Introduction
There are many coding agents, but how do they work? Surely, they must be complicated...
As it would turn out, all you need for an agent is: an LLM, a loop, and some tools.
This blog post demonstrates how to build a coding agent with web search & code execution in ~200 lines—the only external dependency being anthropic.
Our agent will be able to:
- View and edit files
- Search the web
- Execute bash commands
You may find the full source on Github.
Jumping in
Normally, tools are defined using a JSON schema, for example a web search implementation might look like this.
We can use tools built-in to the Anthropic API, which don't require JSON schema definitions, but do have different characteristics.
def web_search(topic):
print(f"pretending to search the web for {topic}")
web_search_tool = {
"name": "web_search",
"description": "A tool to retrieve up to date information on a given topic by searching the web",
"input_schema": {
"type": "object",
"properties": {
"topic": {
"type": "string",
"description": "The topic to search the web for"
},
},
"required": ["topic"]
}
}Init
Claude comes with predefined tools that require shorter definitions: text editor, web search, and bash. These are the only tools we need for this demonstration.
We start with imports and tool definitions. Setting web search max_uses to 5 prevents research loops.
load_dotenv()
ANTHROPIC_MODEL = "claude-sonnet-4-0"
ANTHROPIC_API_KEY = os.getenv("ANTHROPIC_API_KEY")
if not ANTHROPIC_API_KEY:
raise ValueError("ANTHROPIC_API_KEY must be set")
ANTHROPIC_TOOLS = [
{"type": "text_editor_20250728", "name": "str_replace_based_edit_tool"},
{"type": "web_search_20250305", "name": "web_search", "max_uses": 5},
{"type": "bash_20250124", "name": "bash"},
]Prompting
Now, we'll take a look at our prompt—it's recommended that the system prompt only contain the model's role.
We split the prompt in our code and load only the role tag, the rest is in the first user message.
Using best practices for prompts helps with tool execution and reasoning.
XML
We define prompt blocks in XML tags for structure and interpretability by the model.
This is a best practice that I've found useful in my own projects.

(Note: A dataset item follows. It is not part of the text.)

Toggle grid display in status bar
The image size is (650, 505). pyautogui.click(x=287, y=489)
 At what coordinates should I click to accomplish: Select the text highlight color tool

A nice side effect is that prompts are more human-readable, too.
Context & role
We build context around the task and clearly define the role of the agent. We include the role tag in the system prompt and pass the rest of the prompt as the first user message.
Thinking
Using the <thinking_process> block, we encourage the model to think through each problem.
This is also known as "chain of thought".
Instructions
We use explicit, declarative instructions on exactly how the model should perform a given task. This includes the steps the model should take on each turn.
Tool use
We define tool use best practices to ensure parallel tool calls and proper work checking.
By default, parallel tool use is enabled, but explicit prompts can maximize parallel use.
<role>
You are an expert software engineering assistant specializing in code analysis,
debugging, and implementation. You excel at understanding codebases, identifying
issues, and implementing clean, maintainable solutions that follow best
practices.
You are working in the current directory. When referencing files, use relative
paths from the current working directory unless you specifically need an
absolute path.
</role>
<thinking_process>
Before taking any action, think through the problem step by step:
1. **Analyze**: What is the specific request or error? What context do I need?
2. **Plan**: What tools and steps are needed to address this effectively?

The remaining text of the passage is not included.